───── Texto de origen

La reactivación tras la pandemia ha agravado el deterioro progresivo del planeta. Los confinamientos masivos a consecuencia del COVID-19 fueron un ‘balón de oxígeno’, pero la vuelta a la normalidad y el deseo de recuperar los niveles económicos prepandémicos ponen sobre la mesa la urgencia de tomar medidas que pongan freno y reviertan el daño ocasionado.
El 2020 fue el año en el que un virus desconocido ponía en alerta al mundo. Sin olvidar el elevado coste en vidas que se ha cobrado y el claro retroceso que ha provocado en las economías occidentales, el COVID-19 ha sido la oportunidad para repensar que hay una alternativa para seguir avanzado en el desarrollo y el bienestar, sin ‘acabar’ con el planeta. Según el Instituto Nacional de Estadística (INE), la economía española emitió 274,6 millones de toneladas de gases de efecto invernadero en 2020. Esto significa un 15,6% menos que en el año anterior. La dimensión a escala global podría situarse en torno al 17%. En 2021, con una economía española a medio gas, las emisiones ya mostraron una tendencia alcista- un 4% más-, por lo que todo parece indicar que el efecto rebote en 2022 y 2023 será todavía más acusado cuando el sector servicios esté a pleno rendimiento.
Los confinamientos y la digitalización acelerada de la economía, fruto de ese cierre de actividad no esencial, ha sido una gran oportunidad para migrar de un modelo de producción y consumo lineal, basado en el uso intensivo de los recursos, a uno circular, que promueva la reutilización, la reparación y el reciclaje de los materiales y productos existentes en toda la cadena de valor, para aumentar la resiliencia frente a la urgencia climática.

──────────
───── Datos sin procesar

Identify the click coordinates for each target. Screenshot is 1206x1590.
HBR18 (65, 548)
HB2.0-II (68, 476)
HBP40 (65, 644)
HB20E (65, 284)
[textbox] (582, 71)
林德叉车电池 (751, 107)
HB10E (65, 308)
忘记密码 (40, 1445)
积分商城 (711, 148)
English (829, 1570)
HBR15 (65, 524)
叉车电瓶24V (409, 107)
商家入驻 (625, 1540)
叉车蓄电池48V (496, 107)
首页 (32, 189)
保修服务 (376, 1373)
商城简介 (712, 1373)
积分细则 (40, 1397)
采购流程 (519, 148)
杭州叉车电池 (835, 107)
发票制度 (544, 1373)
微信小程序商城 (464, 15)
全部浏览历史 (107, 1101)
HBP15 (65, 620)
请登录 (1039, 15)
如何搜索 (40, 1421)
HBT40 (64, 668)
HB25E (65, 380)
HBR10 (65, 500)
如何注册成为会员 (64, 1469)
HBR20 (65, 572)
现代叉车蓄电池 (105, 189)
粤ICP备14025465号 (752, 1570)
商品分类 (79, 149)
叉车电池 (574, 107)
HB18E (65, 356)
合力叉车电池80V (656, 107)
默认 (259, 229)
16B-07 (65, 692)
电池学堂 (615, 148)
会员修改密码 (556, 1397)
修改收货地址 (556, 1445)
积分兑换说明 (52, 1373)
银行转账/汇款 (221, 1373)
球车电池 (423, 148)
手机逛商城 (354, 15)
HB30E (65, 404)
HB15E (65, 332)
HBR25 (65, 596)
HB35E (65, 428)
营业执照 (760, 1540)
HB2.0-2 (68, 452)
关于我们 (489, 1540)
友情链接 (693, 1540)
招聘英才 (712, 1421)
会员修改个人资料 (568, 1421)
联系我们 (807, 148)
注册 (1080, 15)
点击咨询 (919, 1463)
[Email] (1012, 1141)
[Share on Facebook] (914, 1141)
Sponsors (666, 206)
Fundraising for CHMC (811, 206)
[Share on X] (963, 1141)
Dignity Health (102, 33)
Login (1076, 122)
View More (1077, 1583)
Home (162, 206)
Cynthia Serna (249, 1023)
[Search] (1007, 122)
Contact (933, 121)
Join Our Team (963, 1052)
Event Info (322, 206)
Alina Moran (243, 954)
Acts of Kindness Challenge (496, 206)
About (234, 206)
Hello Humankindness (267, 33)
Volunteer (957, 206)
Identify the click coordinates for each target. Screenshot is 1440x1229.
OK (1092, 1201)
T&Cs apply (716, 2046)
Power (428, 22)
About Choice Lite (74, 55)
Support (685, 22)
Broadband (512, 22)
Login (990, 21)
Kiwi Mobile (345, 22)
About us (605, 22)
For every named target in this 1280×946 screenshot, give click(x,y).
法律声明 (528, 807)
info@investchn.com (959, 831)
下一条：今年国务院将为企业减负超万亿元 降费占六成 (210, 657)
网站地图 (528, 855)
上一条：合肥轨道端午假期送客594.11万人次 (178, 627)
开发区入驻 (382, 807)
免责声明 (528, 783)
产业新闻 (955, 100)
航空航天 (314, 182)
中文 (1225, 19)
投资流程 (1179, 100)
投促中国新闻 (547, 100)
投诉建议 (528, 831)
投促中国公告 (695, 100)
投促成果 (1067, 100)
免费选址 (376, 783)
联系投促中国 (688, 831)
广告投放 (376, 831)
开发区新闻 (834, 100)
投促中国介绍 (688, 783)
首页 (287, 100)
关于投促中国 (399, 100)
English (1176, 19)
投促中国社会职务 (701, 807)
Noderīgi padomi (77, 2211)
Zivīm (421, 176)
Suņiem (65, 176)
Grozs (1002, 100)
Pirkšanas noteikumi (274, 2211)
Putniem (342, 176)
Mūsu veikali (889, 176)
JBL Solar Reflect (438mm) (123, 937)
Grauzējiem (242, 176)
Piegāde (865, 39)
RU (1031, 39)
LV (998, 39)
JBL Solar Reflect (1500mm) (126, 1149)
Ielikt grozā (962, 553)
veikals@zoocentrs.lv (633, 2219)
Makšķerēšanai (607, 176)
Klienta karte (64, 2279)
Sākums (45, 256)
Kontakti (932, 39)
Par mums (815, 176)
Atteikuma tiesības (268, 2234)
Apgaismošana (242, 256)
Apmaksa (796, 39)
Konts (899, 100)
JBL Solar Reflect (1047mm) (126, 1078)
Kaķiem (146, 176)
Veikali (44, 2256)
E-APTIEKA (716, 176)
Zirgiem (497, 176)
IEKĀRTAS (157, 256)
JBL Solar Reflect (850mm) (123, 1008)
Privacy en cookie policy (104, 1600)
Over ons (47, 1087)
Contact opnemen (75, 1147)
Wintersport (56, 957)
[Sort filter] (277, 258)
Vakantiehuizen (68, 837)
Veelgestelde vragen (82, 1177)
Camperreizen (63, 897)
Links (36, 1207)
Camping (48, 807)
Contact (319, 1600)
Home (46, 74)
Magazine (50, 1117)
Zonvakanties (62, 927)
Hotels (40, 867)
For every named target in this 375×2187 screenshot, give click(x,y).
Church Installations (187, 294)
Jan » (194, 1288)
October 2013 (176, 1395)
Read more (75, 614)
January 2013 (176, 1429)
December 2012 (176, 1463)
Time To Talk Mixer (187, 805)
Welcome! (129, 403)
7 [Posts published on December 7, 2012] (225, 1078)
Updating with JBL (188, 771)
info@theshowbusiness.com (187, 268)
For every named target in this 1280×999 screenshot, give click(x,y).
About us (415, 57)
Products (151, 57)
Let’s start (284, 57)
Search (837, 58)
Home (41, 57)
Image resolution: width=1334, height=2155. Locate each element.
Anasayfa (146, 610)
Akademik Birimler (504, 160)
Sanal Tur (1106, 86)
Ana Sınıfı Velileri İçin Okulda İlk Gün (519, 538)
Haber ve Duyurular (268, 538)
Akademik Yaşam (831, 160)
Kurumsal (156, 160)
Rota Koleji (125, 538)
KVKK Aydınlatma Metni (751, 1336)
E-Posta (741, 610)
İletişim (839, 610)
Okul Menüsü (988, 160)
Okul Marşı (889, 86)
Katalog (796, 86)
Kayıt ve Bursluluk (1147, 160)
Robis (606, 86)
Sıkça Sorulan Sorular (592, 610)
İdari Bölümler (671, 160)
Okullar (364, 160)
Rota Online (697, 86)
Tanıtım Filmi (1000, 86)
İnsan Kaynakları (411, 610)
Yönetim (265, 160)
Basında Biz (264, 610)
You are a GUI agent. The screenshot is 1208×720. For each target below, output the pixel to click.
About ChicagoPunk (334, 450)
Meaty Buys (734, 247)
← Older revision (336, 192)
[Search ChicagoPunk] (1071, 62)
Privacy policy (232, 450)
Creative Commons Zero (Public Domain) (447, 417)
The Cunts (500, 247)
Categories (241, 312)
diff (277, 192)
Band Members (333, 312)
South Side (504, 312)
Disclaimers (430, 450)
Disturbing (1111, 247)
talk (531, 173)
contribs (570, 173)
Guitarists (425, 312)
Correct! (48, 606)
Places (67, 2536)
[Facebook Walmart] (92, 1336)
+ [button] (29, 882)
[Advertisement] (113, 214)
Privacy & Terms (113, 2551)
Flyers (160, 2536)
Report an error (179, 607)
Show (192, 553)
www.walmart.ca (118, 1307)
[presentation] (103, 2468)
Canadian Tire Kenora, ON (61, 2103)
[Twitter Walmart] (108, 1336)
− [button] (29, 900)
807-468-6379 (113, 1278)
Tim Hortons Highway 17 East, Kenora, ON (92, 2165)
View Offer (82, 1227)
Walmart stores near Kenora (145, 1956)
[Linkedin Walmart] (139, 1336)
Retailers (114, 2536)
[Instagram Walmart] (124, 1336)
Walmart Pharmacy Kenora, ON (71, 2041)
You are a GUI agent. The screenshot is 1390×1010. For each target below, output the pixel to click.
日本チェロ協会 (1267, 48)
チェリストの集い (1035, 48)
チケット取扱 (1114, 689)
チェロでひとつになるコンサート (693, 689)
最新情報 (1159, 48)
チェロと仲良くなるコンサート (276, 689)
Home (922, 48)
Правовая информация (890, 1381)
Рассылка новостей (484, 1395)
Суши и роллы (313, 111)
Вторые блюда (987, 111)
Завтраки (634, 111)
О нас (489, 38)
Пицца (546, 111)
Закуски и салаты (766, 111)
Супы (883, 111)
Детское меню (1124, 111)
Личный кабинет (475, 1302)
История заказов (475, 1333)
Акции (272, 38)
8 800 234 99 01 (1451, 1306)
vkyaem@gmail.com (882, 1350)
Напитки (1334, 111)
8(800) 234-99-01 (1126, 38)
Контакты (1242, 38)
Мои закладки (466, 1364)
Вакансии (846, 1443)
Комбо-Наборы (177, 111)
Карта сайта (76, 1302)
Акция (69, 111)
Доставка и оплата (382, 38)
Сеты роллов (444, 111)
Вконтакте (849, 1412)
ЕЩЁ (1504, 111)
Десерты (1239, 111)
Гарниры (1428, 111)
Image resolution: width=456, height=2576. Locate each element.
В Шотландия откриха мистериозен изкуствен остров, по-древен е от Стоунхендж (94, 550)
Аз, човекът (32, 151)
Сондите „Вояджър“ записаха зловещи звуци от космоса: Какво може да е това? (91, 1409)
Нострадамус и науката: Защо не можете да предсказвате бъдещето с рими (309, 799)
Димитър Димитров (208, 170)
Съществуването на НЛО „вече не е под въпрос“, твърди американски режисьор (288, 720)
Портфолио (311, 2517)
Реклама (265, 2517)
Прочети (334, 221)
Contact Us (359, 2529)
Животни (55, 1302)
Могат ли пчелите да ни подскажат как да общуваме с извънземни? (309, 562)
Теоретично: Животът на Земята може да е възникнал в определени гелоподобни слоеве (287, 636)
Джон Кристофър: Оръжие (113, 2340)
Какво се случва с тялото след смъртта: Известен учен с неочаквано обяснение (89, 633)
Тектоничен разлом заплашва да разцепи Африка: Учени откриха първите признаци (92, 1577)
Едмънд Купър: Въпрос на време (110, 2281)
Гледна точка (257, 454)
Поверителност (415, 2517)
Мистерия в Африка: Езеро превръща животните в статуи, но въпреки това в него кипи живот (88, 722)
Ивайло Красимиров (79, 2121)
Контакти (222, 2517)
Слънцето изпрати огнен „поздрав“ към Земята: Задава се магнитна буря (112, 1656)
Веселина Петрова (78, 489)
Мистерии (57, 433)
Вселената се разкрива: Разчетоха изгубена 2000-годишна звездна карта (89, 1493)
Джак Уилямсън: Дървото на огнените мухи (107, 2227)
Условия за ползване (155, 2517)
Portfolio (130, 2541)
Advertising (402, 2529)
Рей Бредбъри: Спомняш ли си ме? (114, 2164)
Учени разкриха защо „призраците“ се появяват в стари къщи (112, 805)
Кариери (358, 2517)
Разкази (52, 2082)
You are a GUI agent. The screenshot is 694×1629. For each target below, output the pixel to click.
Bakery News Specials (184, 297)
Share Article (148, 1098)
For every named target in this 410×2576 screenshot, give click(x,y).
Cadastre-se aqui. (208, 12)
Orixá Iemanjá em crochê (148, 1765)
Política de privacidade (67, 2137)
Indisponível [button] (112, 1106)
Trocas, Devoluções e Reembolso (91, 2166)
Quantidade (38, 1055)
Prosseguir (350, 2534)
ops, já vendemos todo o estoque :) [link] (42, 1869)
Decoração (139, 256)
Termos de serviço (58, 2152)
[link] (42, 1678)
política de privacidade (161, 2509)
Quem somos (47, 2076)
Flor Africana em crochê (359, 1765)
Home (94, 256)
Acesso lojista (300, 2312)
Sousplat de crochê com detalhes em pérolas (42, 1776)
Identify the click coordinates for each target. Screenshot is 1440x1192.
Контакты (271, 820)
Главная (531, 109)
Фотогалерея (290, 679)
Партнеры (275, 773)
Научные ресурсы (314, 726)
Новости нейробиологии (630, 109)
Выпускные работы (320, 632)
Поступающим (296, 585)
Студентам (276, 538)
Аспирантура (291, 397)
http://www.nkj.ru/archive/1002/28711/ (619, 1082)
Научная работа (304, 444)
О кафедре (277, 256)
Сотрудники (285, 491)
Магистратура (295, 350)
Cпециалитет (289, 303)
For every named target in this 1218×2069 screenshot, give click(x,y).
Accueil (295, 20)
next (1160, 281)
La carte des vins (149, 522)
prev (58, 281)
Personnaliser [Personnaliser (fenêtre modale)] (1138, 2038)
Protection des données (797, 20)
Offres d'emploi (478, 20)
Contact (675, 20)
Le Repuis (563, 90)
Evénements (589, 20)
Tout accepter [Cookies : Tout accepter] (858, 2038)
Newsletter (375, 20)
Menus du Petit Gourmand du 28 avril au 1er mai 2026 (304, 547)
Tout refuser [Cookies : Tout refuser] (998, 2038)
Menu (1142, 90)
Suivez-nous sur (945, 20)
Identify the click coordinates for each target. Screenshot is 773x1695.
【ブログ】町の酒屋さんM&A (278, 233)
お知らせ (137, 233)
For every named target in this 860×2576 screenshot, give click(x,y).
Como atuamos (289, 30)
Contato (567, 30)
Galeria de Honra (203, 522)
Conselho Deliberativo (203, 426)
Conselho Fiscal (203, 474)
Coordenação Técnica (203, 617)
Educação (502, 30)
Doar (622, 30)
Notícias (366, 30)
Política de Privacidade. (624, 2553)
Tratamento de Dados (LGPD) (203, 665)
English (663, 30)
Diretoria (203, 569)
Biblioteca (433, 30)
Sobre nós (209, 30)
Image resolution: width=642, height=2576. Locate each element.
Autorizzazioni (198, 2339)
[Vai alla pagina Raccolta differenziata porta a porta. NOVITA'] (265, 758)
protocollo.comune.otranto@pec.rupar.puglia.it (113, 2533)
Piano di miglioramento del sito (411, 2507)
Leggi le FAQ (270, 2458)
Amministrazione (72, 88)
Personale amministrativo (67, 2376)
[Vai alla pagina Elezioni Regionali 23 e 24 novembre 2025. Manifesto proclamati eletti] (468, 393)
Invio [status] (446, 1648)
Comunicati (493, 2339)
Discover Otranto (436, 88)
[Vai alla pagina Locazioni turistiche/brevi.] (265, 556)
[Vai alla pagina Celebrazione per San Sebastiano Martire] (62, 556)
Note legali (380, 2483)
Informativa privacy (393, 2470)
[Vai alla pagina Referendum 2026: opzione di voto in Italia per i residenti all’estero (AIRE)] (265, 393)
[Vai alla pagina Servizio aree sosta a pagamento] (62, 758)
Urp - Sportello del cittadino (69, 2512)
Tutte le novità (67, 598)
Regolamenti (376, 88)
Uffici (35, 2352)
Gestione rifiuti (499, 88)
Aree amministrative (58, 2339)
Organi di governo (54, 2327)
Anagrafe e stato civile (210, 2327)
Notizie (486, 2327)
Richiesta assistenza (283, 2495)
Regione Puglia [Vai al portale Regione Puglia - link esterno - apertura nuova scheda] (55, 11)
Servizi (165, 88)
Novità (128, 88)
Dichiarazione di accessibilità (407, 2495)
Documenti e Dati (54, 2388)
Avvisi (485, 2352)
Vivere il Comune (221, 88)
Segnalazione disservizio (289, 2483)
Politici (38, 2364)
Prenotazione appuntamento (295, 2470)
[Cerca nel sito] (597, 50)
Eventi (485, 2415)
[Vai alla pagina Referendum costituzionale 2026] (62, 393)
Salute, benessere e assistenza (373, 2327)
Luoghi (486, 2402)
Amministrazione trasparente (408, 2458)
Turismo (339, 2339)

──────────

_Ejercicios_
[1] Según el texto de origen, ¿cuántas toneladas de gases de efecto invernadero emitió la economía española en 2020?
[2] ¿Concuerda cada una de estas afirmaciones con el texto de origen? (a) En 2020 las emisiones de la economía española fueron un 15,6% menores que las del año anterior. (b) En 2021 las emisiones españolas siguieron bajando. (c) El dato de emisiones de 2020 procede del Instituto Nacional de Estadística.
[3] Actualiza el fragmento del texto de origen que empieza en "La reactivación tras" y termina tras "el daño ocasionado.", poniendo "cierres generalizados" en lugar de "confinamientos masivos".

_Resultados por tarea_
[1] 274,6 millones de toneladas.

[2]
(a) Sí: "Esto significa un 15,6% menos que en el año anterior."
(b) No: "las emisiones ya mostraron una tendencia alcista- un 4% más-"
(c) Sí: "Según el Instituto Nacional de Estadística (INE), la economía española emitió 274,6 millones de toneladas de gases de efecto invernadero en 2020."

[3]
La reactivación tras la pandemia ha agravado el deterioro progresivo del planeta. Los cierres generalizados a consecuencia del COVID-19 fueron un ‘balón de oxígeno’, pero la vuelta a la normalidad y el deseo de recuperar los niveles económicos prepandémicos ponen sobre la mesa la urgencia de tomar medidas que pongan freno y reviertan el daño ocasionado.